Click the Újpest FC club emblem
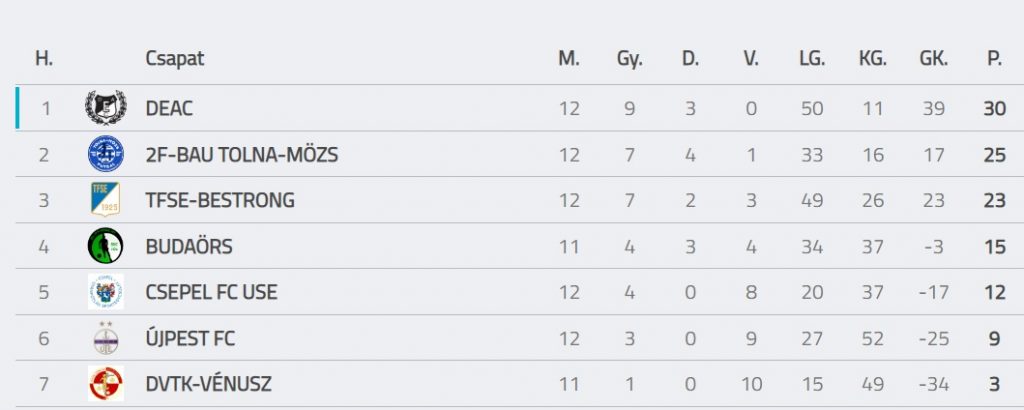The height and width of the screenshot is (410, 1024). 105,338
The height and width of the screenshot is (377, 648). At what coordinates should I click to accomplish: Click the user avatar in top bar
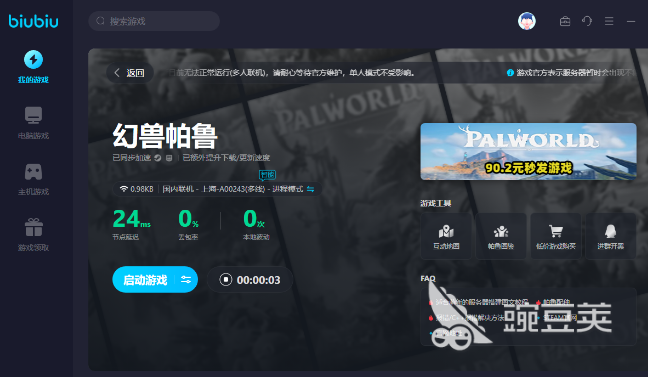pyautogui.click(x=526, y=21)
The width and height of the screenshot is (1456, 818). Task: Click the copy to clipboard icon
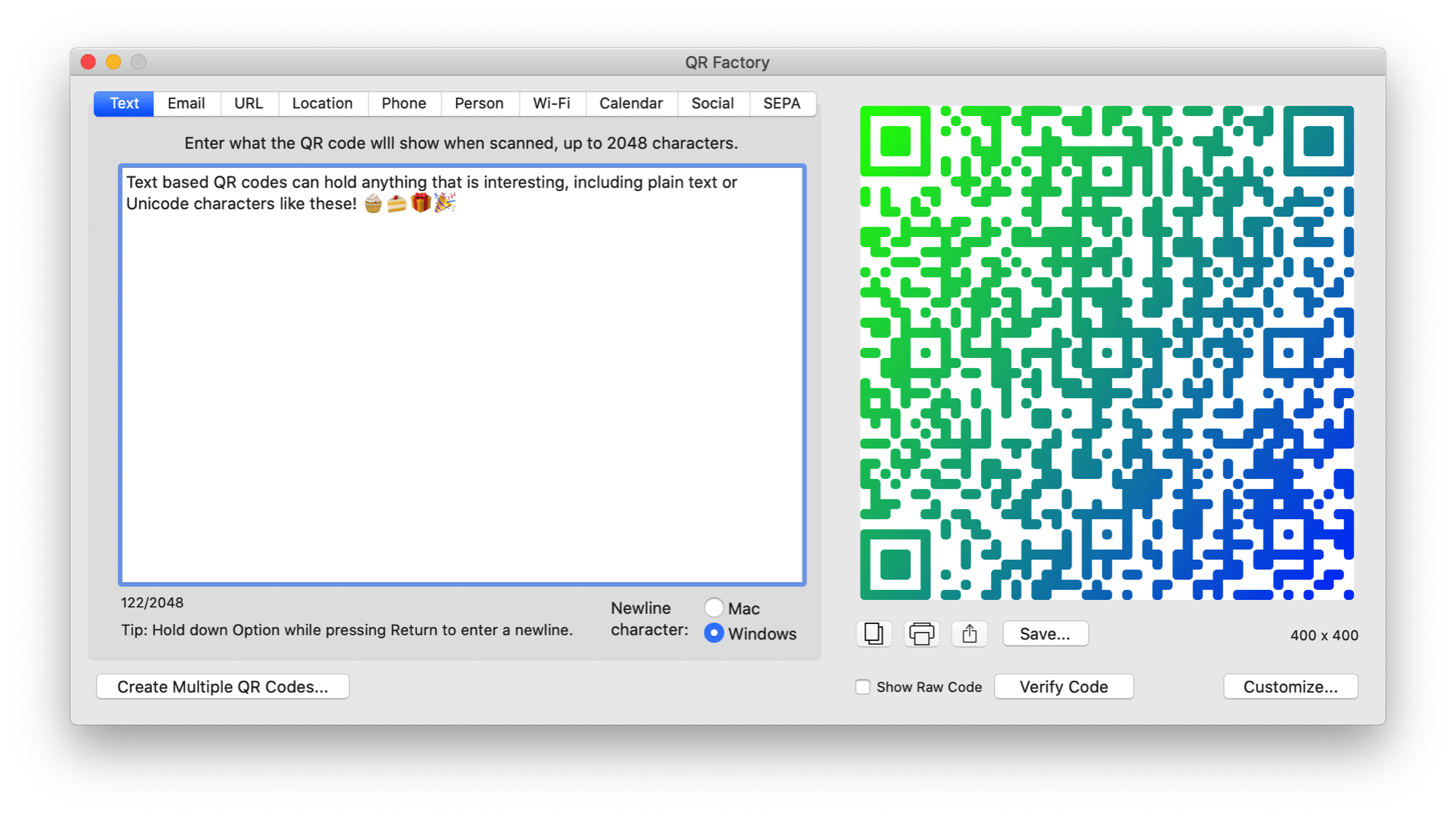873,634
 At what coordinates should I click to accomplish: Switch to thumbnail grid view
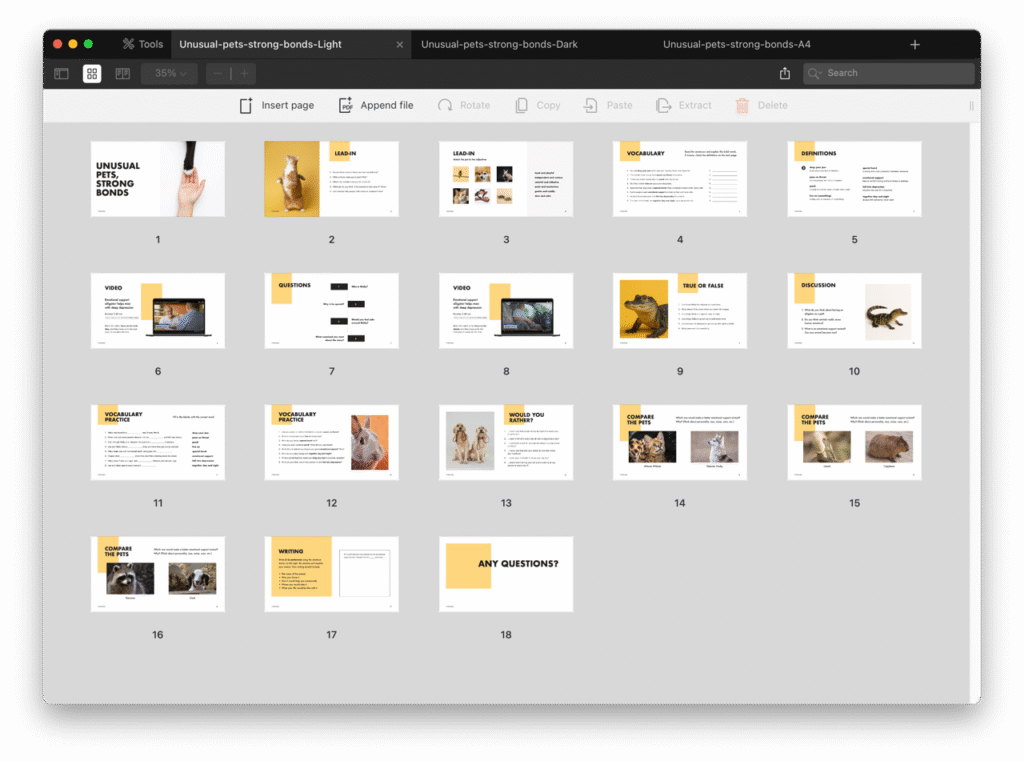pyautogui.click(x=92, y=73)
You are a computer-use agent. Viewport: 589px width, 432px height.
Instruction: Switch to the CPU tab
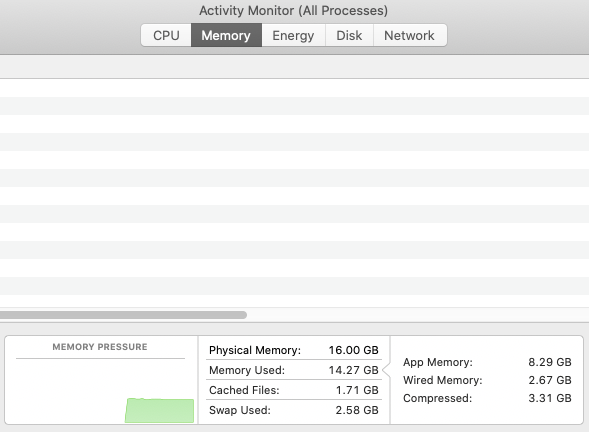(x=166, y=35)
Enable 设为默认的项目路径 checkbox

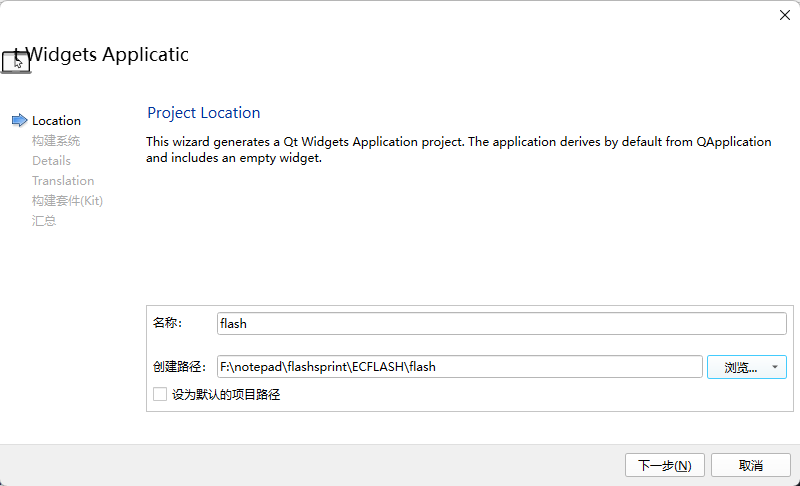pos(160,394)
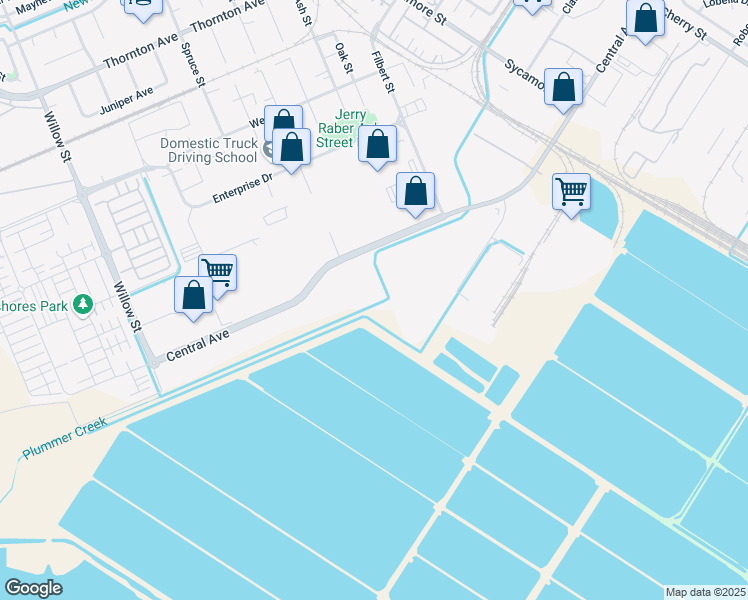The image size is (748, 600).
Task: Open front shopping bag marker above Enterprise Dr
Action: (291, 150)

• _TASK TO COMPLETE_
What is needed is an exact repetition of every entry, without the pictures.

• _TASK SOLUTION_
Click the Újpest FC club emblem
The height and width of the screenshot is (410, 1024). 105,338
The height and width of the screenshot is (377, 648). At what coordinates should I click to accomplish: Click the user avatar in top bar
pyautogui.click(x=526, y=21)
The width and height of the screenshot is (1456, 818). Task: Click the copy to clipboard icon
873,634
 At what coordinates should I click to accomplish: Switch to thumbnail grid view
pyautogui.click(x=92, y=73)
You are a computer-use agent. Viewport: 589px width, 432px height.
Instruction: Switch to the CPU tab
(x=166, y=35)
Enable 设为默认的项目路径 checkbox

pos(160,394)
The image size is (748, 600).
Task: Open front shopping bag marker above Enterprise Dr
Action: (291, 150)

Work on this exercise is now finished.